Examples of shorthand notation for sterols

Lipid Class	Species Level	Full Structure Level	Complete Structure Level (= Common Name)
ST (FC)	ST 27:1;O	ST 27:1(5Z);3bOH = FC	Cholesterol
ST	ST 27:1;O	ST 27:1(7);5aH;3bOH	Lathosterol
ST	ST 28:3;O	ST 28:3(5Z,7Z,22E);24Me[R];3bOH	Ergosterol
ST	ST 27:2;O3	ST 27:1(5Z);3bOH;26COOH[25R]	3β-Hydroxycholest-5-en-(25R)26-oic acid
SE	SE 27:1/16:0	CE 16:0	Cholesteryl palmitate
SE	SE 27:1/18:2	CE 18:2(9Z,12Z)	Cholesteryl linoleate
SE	SE 27:2/18:1	SE 27:2(8E,24);5aH/18:1(9Z)	Zymosteryl oleate
ST	ST 21:3;O2	ST 21:1(4Z);3oxo,20oxo	Progesterone
ST	ST 19:2;O2	ST 19:1(4Z);17bOH;3oxo	Testosterone
ST	ST 19:2;O2	ST 19:1(5Z);3bOH;17oxo	Dehydroepiandrosterone
ST	ST 18:3;O2	ST 18:3(1,3,5);3OH,17bOH	17β-Estradiol
ST	ST 19:2;O2;S	ST 19:1(5Z);3bS;17oxo	Dehydroepiandrosterone sulfate
BA	ST 24:1;O5	BA 24:0;5bH;3aOH,7aOH,12aOH;24COOH	Cholic acid (CA)
BA	ST 24:1;O3	BA 24:0;5bH;3aOH;24COOH	Lithocholic acid (LCA)
BA	BA 24:1;O5;T	BA 24:0;5bH;3aOH,7aOH,12aOH;24COT	Taurocholic acid (TCA)
BA	BA 24:1;O4;G	BA 24:0;5bH;3aOH,7aOH;24COG	Glycochenodeoxycholic acid (GCDCA)
BA	ST 24:1;O4;HexNAc	BA 24:0;5bH;3aOH,7bOGlcNAc;24COOH	Ursodeoxycholic acid 7β-N-acetylglucosaminide (UDCA-GlcNac)
SG	SG 27:1;O;Hex	SG 27:1(5Z);3bOGlc	Cholesteryl glucoside
ASG	ASG 29:2;O;Glc;FA20:3	ASG 29:2(5Z,22E);24Et[S];3bOGlc;6O(FA 20:3)	20:3(11Z,14Z,17Z)-Glc-stigmasterol

DISCUSSION AND CONCLUSIONS

This publication updates both the classification and nomenclature (2, 3) and shorthand notation (4), and targets two goals. First, to emphasize and enable correct reporting of mass spectrometric data according to the resolving power of MS instrument platforms operating in high-resolution (and often high-throughput) mode.
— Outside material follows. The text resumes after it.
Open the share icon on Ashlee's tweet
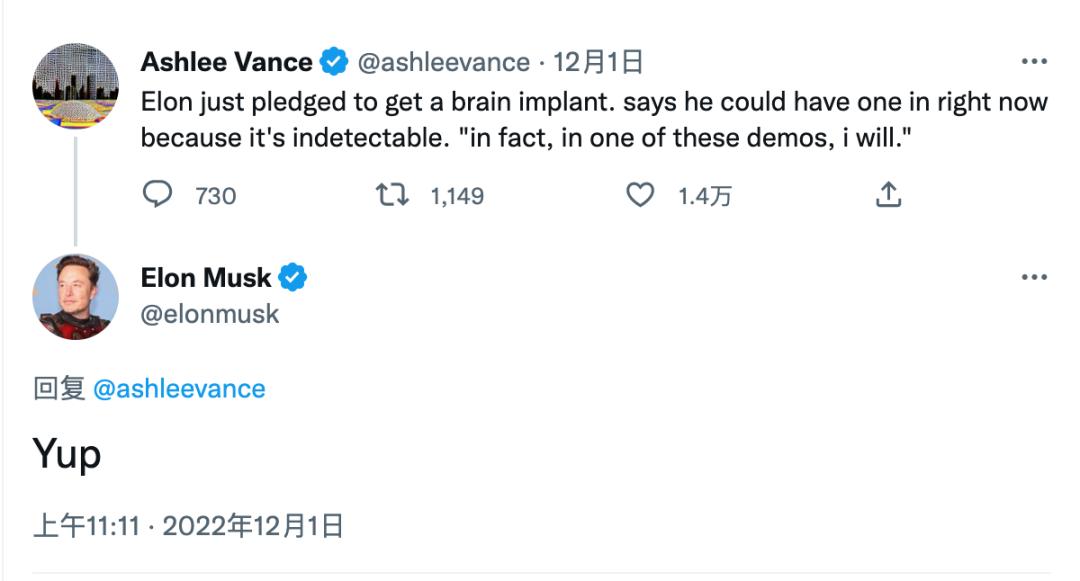 888,195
Second, to provide a comprehensible shorthand notation for the lipids commonly analyzed. Such common nomenclature is essential for standardized reporting of lipid species data and construction of data resources. Moreover, standardized data facilitate automated datamining and import into databases by script-based algorithms with only minimal data curation. Related data repositories require a hierarchical concept mirroring the structural resolution provided by mass spectrometric analysis reflected in the presented shorthand notation. To this end, the LMSD database, respective MS search tool, and, in particular, shorthand notations for all relevant lipids are now available on the LMSD detail view pages at “Species level” and “Molecular species level”, the latter embracing “Phosphate-”, “DB-”, and “sn-position level”. In a few instances, however, easy use of this shorthand notation by lipidomics experts has priority over its stringent use in a bioinformatics format.
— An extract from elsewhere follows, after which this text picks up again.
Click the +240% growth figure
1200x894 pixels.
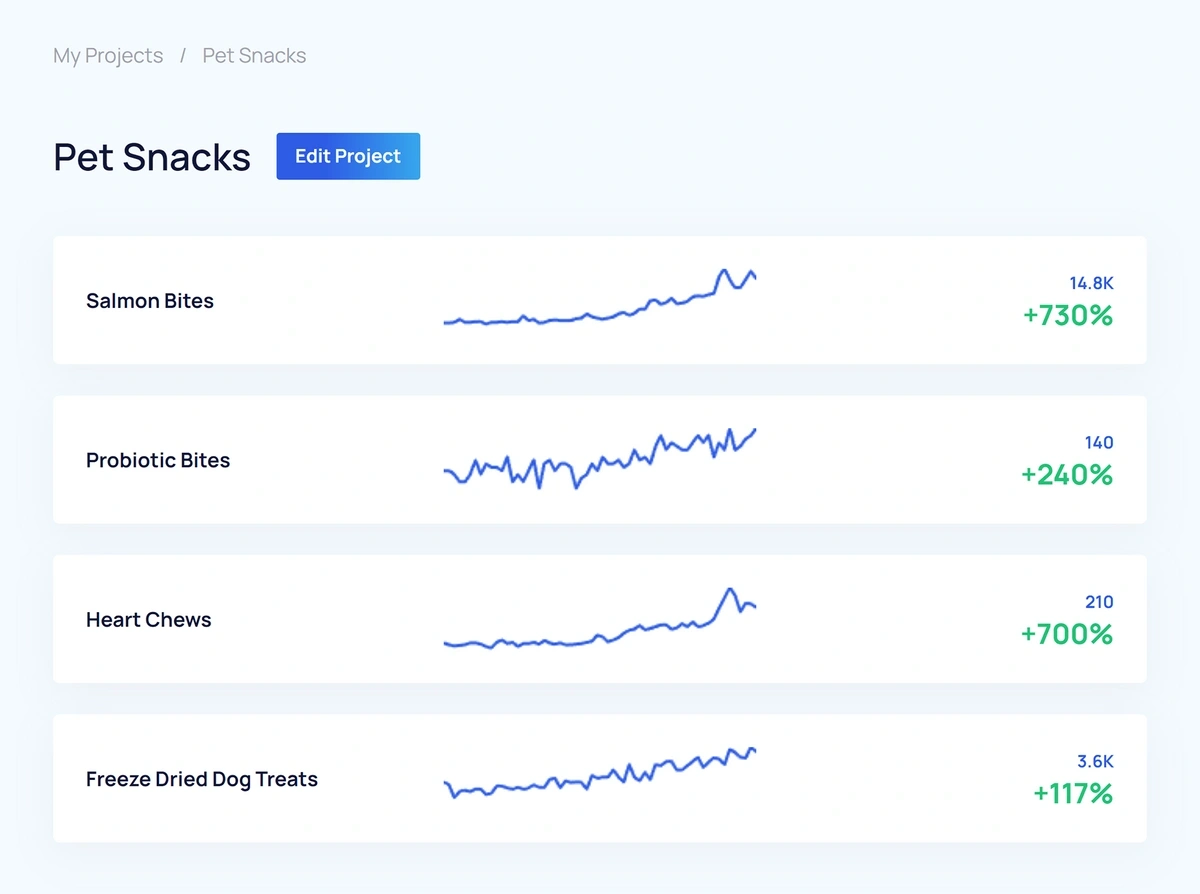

A standardized annotation for lipid species, as a common language, is a key component to promote and further advance this emerging omics discipline (29). Therefore, the Lipidomics Standards Initiative (LSI; https://lipidomics-standards-initiative.org/) has been recently introduced (13), pursuing development of guidelines and channeling community-wide efforts in close collaborations with LIPID MAPS (https://www.lipidmaps.org/) as has been emphasized recently (30). In addition, alignment with other initiatives, as for example, adaptation of mzTab-M, a data format developed for metabolomics (31), to the presented nomenclature is possible.

In summary, the shorthand nomenclature presented here is viewed as a standard in lipidomics that can be updated periodically.

Data availability

All data are contained within this article.